Text shown:
# # # #

Hi Peter,

I had a lady by the name of Angela on the phone to me this morning. She’s 75 years old, from Co Kerry, and has 40 acres. She can’t decide whether to sell it or plant it and was looking for advice. I thought you might be the most relevant person in the Journal for her to speak to. You might be able to give her a call?

Thanks, Mary

Queries come to me in many different ways. I rang Angela and had a good chat with her. She was, as Mary said, very nice. Angela read the article on succession planning recently. As she said herself, she is in a different situation, in that she doesn’t have to plan for succession at all.

“I have to plan for now,” she told me. “I am 75 years old and live alone. I have no children and my husband died 20 years ago. Upon his death, the 40 acres of land passed into my name. I initially farmed it, but more recently I leased it out.”

She told me she was approached by a forestry company to see if she was interested in planting it.

“I could certainly use the extra money. I’m on the state pension of €235 a week, but I can’t live on that anymore. There are always bills left to pay,” said Angela.

# # # #

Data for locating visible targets

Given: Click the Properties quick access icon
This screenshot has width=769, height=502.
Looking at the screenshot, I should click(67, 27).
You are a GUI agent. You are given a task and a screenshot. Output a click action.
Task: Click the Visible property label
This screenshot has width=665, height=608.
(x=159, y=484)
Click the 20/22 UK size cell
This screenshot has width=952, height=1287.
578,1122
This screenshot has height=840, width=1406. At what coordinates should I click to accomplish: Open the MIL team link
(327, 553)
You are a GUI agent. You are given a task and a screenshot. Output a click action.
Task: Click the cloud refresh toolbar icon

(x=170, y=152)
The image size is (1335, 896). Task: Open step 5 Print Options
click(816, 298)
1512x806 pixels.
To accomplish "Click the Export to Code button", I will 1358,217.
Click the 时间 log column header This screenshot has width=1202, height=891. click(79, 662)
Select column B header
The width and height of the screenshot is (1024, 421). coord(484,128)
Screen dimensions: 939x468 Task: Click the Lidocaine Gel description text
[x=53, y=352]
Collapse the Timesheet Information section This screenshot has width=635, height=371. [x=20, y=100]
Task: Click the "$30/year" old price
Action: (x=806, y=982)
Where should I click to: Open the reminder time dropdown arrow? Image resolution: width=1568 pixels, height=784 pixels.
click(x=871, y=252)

# # # #

Given instruction: In the text about Angela's land, how much does Angela get each week from the state pension? Please answer briefly. The rows have no part in this.

Completed exercise: €235 a week.